NIPS 2017
Mon Dec 4th through Sat the 9th, 2017 at Long Beach Convention Center
Reviewer 1
The paper analyzes the problem of a bidder participating in multiple auctions with a budget B and a horizon T. The objective is to optimize the bids over time, which is modeled as a contextual bandit problem. The paper develops an algorithm with regret of order O(d\sqrt{T}) when there is no budget or when B scales with T.
The paper needs to discuss the current literature on learning in Auctions (with or without budgets). For example, see
Learning in Repeated Auctions with Budgets: Regret Minimization and Equilibrium. Balseiro and Gur, 2017
and earlier references therein. For example, the bid shading parameter $\lambda$ that appears is in line with what has appeared in the earlier literature. The paper would also benefit from better comparing to other papers that deal with similar knapsack constraints: see, e.g.

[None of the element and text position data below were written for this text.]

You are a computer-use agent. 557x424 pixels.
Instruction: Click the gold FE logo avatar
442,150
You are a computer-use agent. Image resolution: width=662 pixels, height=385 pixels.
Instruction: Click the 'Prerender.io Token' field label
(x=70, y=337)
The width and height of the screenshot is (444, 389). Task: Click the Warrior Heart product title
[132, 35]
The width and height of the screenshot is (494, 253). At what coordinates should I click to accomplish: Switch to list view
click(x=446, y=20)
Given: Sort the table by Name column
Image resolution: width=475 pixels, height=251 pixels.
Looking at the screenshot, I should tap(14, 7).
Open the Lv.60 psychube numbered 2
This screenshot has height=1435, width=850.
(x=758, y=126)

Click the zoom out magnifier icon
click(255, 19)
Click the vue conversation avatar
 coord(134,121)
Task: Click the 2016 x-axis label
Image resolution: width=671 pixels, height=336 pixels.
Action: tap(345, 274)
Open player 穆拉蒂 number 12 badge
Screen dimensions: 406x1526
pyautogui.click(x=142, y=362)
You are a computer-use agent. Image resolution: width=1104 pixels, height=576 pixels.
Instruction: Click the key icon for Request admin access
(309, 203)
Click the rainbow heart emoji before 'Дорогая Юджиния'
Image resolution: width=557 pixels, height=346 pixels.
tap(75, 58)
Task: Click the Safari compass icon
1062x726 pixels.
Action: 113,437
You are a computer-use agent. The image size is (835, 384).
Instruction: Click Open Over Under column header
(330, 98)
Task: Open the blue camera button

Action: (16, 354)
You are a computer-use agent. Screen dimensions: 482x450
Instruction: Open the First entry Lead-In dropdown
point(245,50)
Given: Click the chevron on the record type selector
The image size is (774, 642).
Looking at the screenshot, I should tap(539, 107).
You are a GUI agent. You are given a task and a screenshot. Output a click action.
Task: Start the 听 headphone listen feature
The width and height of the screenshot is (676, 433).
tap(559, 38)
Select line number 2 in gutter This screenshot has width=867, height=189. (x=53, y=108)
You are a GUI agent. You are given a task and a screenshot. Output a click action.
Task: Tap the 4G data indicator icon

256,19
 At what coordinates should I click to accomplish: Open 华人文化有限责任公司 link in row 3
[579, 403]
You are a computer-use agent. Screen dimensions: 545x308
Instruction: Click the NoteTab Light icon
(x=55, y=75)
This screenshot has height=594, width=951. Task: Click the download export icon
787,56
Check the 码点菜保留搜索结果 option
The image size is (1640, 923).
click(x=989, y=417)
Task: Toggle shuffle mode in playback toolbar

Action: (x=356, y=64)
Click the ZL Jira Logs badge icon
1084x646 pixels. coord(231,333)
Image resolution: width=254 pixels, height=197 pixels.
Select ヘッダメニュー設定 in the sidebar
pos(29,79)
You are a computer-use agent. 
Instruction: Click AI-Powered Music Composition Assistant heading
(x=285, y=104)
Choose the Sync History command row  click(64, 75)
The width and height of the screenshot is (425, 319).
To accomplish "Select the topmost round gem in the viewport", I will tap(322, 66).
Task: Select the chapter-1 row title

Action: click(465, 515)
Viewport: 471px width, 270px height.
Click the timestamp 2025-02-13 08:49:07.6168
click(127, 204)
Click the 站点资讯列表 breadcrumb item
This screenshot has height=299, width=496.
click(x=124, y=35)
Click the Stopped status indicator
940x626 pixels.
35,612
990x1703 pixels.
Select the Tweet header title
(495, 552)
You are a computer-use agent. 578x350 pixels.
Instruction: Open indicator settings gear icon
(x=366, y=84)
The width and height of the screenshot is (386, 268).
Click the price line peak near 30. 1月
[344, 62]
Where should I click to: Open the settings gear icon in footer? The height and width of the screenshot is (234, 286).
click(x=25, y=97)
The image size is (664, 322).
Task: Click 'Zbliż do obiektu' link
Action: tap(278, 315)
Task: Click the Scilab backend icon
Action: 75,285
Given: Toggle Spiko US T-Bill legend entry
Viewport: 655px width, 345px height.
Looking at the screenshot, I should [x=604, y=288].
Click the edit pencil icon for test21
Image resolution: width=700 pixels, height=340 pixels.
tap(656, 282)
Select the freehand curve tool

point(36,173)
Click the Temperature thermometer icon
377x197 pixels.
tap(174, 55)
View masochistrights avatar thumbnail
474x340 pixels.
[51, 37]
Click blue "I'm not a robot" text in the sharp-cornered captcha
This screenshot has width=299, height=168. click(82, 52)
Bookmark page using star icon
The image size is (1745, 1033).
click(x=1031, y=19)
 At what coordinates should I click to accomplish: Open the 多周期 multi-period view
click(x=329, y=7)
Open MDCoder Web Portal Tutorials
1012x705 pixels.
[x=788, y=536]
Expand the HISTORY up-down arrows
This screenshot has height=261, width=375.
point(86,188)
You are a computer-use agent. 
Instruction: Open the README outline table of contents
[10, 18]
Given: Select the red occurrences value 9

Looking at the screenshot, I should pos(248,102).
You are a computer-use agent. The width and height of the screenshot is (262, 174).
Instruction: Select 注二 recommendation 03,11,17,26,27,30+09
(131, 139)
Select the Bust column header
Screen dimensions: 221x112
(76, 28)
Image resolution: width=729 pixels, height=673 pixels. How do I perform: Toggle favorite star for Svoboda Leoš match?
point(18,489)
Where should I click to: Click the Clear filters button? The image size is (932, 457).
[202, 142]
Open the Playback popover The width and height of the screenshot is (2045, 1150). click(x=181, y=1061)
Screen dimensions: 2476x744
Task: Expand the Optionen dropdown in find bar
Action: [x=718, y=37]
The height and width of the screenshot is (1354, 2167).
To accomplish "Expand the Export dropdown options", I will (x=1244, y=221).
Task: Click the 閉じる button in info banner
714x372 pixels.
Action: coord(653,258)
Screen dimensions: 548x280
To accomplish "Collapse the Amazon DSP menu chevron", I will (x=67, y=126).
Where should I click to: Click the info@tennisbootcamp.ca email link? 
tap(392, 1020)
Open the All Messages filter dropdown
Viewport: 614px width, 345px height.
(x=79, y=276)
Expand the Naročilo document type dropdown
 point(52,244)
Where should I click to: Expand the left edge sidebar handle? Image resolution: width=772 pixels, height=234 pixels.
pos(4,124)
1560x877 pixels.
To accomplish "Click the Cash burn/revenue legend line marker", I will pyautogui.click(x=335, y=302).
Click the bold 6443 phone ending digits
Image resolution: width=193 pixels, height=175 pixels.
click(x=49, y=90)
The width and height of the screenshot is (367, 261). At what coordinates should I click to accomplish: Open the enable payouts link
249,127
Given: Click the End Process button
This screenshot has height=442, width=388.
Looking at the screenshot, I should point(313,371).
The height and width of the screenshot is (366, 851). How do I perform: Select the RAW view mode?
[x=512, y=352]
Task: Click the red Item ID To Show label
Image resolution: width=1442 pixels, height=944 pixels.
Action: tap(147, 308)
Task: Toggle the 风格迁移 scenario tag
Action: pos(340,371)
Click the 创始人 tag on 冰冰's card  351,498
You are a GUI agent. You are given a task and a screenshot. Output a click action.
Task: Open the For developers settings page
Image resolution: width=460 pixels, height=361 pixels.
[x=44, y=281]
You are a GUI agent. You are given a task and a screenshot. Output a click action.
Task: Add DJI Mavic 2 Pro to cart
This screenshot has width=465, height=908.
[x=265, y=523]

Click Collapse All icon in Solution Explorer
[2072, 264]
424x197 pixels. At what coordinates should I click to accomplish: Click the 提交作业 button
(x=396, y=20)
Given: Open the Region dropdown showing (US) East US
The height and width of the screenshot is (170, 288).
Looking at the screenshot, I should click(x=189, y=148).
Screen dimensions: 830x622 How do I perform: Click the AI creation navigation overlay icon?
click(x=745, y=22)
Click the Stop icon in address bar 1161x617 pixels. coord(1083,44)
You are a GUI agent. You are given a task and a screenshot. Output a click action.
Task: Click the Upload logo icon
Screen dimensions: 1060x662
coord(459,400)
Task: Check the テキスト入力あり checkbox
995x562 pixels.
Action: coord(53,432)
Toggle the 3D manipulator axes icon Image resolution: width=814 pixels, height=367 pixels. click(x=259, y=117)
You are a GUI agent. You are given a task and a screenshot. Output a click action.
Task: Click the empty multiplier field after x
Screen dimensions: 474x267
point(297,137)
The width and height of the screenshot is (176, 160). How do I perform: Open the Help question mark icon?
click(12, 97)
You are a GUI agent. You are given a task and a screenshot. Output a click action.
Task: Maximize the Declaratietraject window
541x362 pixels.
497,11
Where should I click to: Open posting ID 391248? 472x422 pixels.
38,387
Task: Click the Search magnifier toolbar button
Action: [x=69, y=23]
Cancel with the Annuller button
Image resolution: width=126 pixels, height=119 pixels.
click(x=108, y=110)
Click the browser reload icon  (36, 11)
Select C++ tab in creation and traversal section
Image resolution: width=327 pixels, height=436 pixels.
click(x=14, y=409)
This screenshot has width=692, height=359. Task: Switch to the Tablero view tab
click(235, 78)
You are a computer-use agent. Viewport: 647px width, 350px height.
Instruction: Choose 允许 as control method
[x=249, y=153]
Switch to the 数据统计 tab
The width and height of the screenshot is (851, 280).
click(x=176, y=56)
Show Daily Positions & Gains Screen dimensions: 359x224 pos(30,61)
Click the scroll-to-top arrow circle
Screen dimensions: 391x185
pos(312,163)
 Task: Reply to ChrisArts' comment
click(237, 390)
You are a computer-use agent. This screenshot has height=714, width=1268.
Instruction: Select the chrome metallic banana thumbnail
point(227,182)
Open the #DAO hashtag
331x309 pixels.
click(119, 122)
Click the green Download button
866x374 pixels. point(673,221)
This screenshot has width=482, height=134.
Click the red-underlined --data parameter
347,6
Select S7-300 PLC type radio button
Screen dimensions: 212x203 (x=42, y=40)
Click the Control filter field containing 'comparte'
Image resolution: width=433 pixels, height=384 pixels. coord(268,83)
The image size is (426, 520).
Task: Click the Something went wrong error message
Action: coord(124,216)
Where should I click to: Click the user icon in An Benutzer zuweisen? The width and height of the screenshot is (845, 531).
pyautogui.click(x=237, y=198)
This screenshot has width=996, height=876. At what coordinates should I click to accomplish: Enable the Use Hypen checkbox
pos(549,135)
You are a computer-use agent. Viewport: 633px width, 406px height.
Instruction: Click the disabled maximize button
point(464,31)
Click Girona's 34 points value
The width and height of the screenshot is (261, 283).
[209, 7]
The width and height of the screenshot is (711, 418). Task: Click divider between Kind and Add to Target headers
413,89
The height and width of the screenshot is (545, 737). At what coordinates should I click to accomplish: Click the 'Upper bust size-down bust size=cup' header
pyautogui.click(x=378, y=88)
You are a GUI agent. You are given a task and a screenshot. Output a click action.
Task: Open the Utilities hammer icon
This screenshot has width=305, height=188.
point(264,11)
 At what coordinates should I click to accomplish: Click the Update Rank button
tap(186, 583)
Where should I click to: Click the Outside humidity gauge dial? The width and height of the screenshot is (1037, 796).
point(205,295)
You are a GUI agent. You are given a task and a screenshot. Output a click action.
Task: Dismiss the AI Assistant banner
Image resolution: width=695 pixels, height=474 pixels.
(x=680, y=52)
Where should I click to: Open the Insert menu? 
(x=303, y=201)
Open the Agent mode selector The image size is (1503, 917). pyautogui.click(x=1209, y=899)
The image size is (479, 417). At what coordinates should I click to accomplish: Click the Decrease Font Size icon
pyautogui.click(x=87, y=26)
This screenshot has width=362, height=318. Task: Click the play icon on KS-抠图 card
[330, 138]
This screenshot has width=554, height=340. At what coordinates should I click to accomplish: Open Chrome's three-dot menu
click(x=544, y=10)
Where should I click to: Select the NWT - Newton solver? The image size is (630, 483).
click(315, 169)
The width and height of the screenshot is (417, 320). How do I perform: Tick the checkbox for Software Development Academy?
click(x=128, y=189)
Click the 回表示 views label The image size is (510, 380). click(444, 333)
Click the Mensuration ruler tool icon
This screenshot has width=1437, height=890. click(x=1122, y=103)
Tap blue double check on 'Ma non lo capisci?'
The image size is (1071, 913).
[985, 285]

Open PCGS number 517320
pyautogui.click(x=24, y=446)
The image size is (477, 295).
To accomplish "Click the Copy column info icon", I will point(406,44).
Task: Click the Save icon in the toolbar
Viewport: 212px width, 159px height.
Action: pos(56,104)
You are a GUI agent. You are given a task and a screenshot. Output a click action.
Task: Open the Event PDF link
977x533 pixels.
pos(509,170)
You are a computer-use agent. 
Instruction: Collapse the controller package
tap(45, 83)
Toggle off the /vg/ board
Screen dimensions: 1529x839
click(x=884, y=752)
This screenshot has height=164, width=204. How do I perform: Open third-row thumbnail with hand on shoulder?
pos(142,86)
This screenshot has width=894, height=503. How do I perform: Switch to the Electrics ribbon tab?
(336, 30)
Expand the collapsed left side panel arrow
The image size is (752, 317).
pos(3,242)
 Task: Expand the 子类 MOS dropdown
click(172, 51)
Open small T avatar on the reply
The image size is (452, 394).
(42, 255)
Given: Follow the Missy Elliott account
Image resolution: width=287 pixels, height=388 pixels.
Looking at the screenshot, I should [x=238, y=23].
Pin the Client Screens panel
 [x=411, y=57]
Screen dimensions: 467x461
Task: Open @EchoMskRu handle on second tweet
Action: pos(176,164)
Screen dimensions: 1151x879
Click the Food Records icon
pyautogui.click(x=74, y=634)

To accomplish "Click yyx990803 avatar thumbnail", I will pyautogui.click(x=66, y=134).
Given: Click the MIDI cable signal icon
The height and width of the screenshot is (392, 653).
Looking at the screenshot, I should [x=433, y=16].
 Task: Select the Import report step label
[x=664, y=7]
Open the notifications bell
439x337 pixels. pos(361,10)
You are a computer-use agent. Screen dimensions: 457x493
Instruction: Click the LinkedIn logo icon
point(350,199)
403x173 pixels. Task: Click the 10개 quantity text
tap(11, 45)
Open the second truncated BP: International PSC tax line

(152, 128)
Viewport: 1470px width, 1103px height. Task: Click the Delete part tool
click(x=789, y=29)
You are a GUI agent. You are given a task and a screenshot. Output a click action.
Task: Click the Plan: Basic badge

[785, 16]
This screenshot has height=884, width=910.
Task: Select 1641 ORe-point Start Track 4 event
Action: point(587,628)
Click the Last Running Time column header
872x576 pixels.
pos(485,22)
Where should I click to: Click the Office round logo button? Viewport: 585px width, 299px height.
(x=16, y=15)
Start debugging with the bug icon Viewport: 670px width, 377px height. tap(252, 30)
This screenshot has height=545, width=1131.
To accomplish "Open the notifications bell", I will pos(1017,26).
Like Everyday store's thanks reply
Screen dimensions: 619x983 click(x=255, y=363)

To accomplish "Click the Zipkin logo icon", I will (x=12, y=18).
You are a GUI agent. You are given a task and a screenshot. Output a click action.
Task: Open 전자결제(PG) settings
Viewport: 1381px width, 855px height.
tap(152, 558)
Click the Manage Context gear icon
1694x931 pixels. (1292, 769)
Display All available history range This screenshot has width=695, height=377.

Close the Gaps: A Learning-while-Doing Algorithm for Single-Product Revenue Management Problems Zizhuo Wang Shiming Deng and Yinyu Ye. Operations Research, 2014
The novelty is the introduction of context in conjunction with budget. As a result, the paper would benefit from highlighting more why the conjunction of context and budget is challenging? Where are the exact novel technical ideas needed for this compared to existing ideas in the contextual bandit literature and in the ``learning with knapsack constraints'' literatures? Relatedly, the lack of lower bound that captures the dependence on d and T significantly weakens the submission. A sharp lower bound would allow to much better appreciate the quality of the algorithms proposed.
Reviewer 2
The paper studies the problem of repeated bidding in online ad auctions where the goal is to maximize the accumulated reward over a fixed horizon and in the presence of budget constraint. It is also assumed that a context vector is available at each auctions which summarizes the specific information about the targeted person and the website. The expected value of an ad is considered to be a linear function of this context vector. This is a generalization of the setting considered in Weed et al (2016) in two directions: first having a budget constraint and second the availability of the side information. The paper proposes a bidding strategy in such a setting and provide a regret bound for it.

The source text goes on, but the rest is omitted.